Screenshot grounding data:
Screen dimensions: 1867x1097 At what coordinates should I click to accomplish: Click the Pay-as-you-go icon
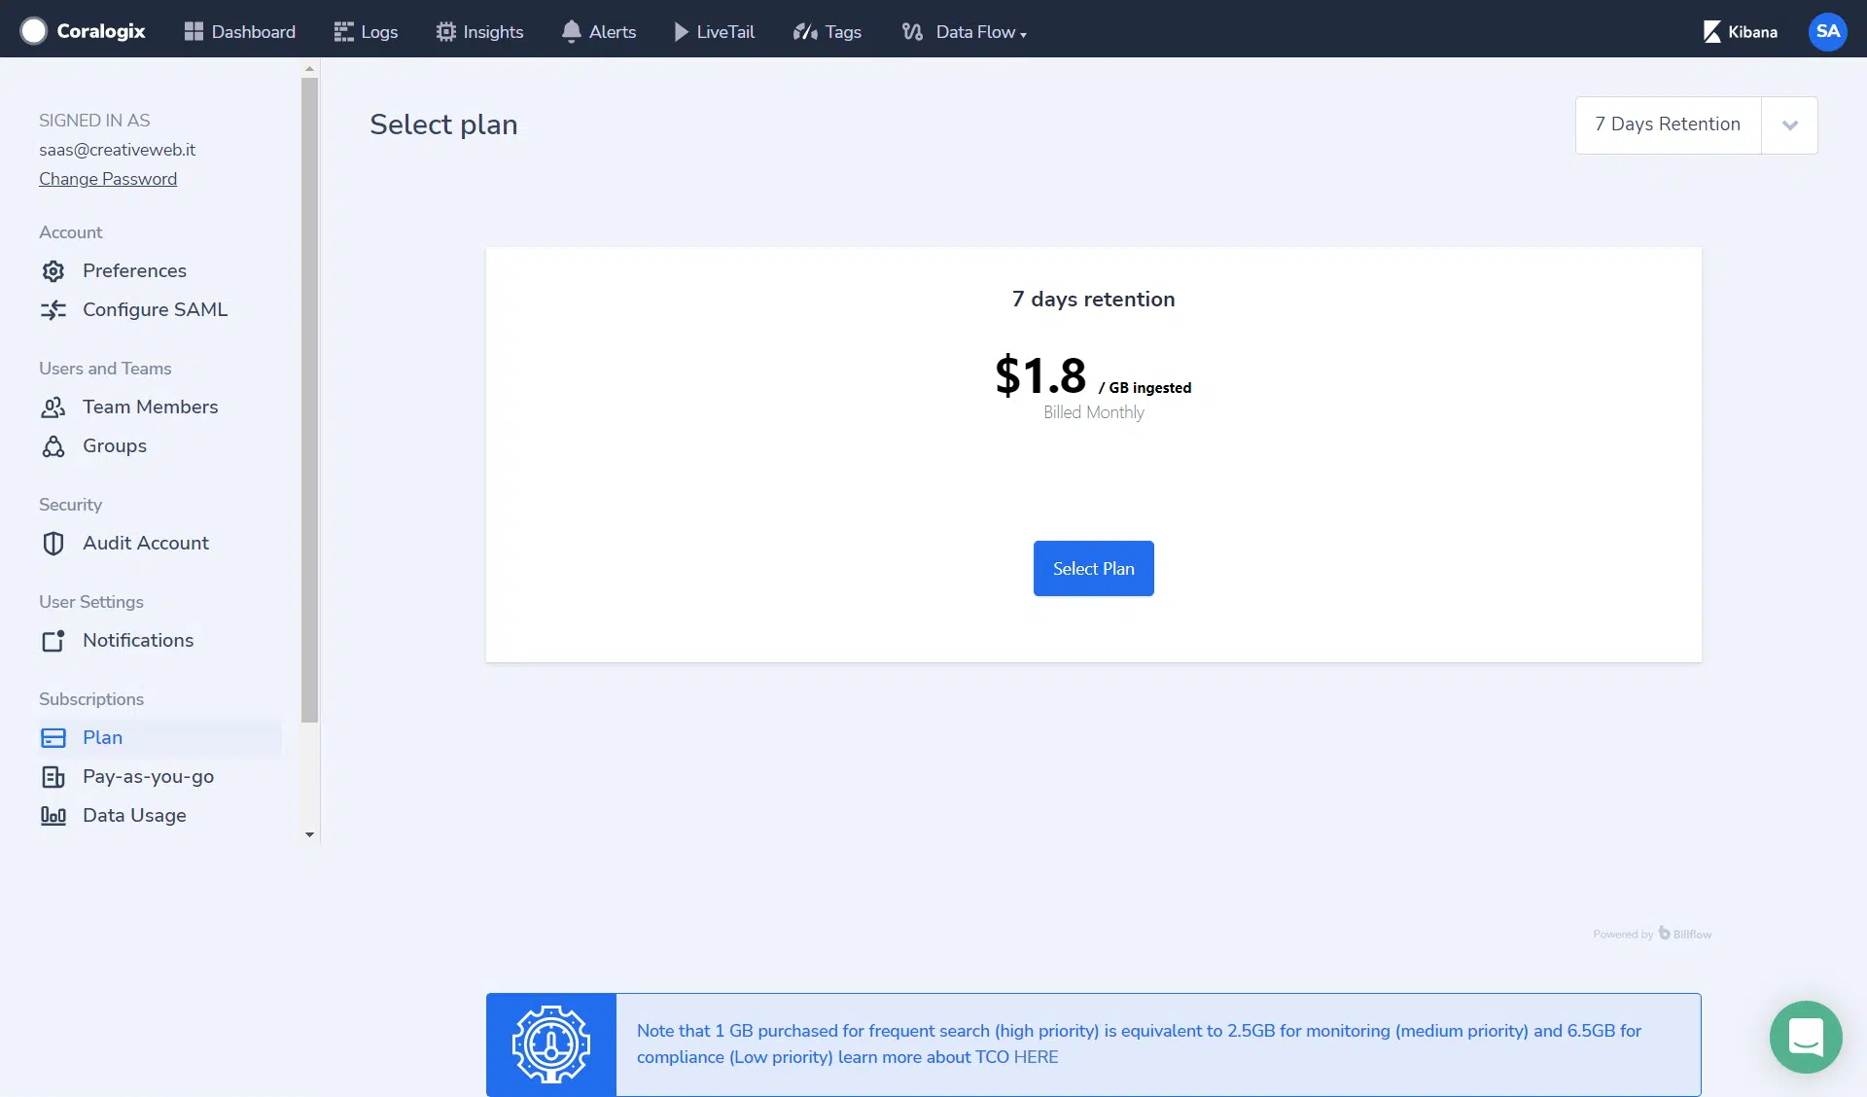53,777
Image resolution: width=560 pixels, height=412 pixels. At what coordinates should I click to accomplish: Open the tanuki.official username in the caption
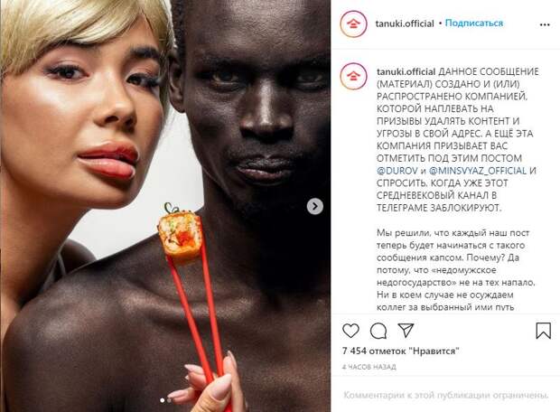[x=406, y=71]
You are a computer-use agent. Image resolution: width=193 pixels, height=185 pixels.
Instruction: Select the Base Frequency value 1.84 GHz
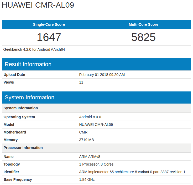click(x=87, y=179)
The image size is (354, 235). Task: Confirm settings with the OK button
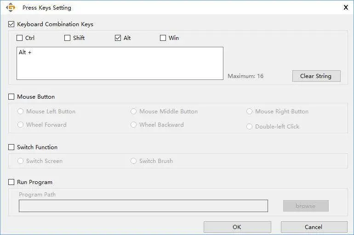[237, 227]
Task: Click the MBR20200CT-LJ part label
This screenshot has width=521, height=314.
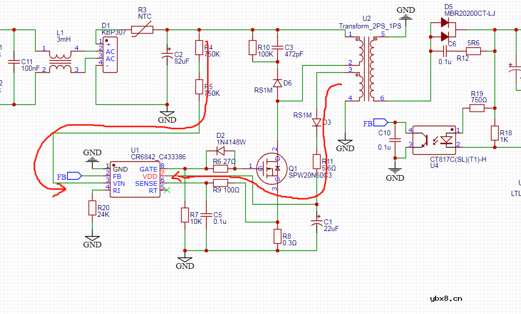Action: [x=469, y=14]
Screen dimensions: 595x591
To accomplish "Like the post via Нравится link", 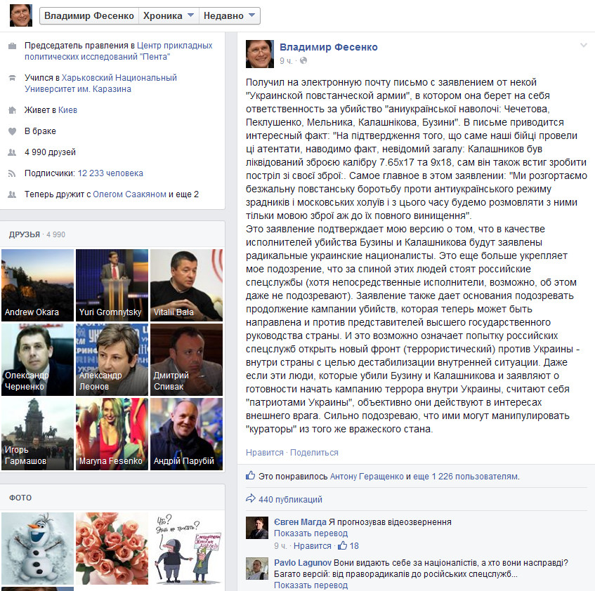I will pyautogui.click(x=265, y=452).

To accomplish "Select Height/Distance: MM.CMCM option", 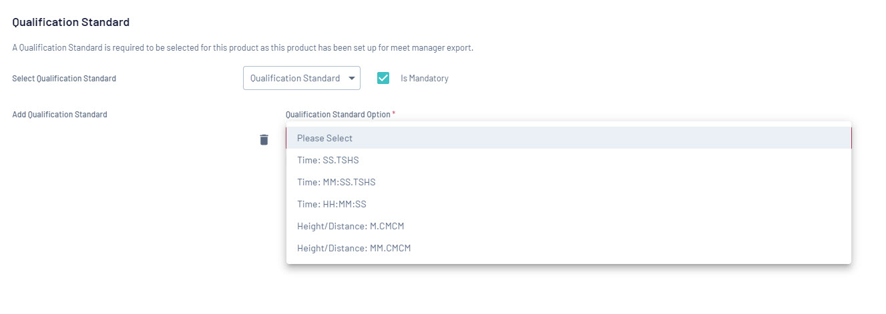I will pyautogui.click(x=354, y=248).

■ **Exercise directions**
The answer must be an exact copy of the lines above, from the start of the records through the line with "Screen dimensions: 595x591", and of nothing else; no pictures belong in it.

■ **Result of this exercise**
Screen dimensions: 1867x1097 At what coordinates should I click to accomplish: Click the Pay-as-you-go icon
53,777
Image resolution: width=560 pixels, height=412 pixels. At what coordinates should I click to accomplish: Open the tanuki.official username in the caption
[x=406, y=71]
You are a computer-use agent. Image resolution: width=193 pixels, height=185 pixels.
Instruction: Select the Base Frequency value 1.84 GHz
click(x=87, y=179)
The image size is (354, 235). Task: Confirm settings with the OK button
[237, 227]
Task: Click the MBR20200CT-LJ part label
This screenshot has width=521, height=314.
Action: [x=469, y=14]
Screen dimensions: 595x591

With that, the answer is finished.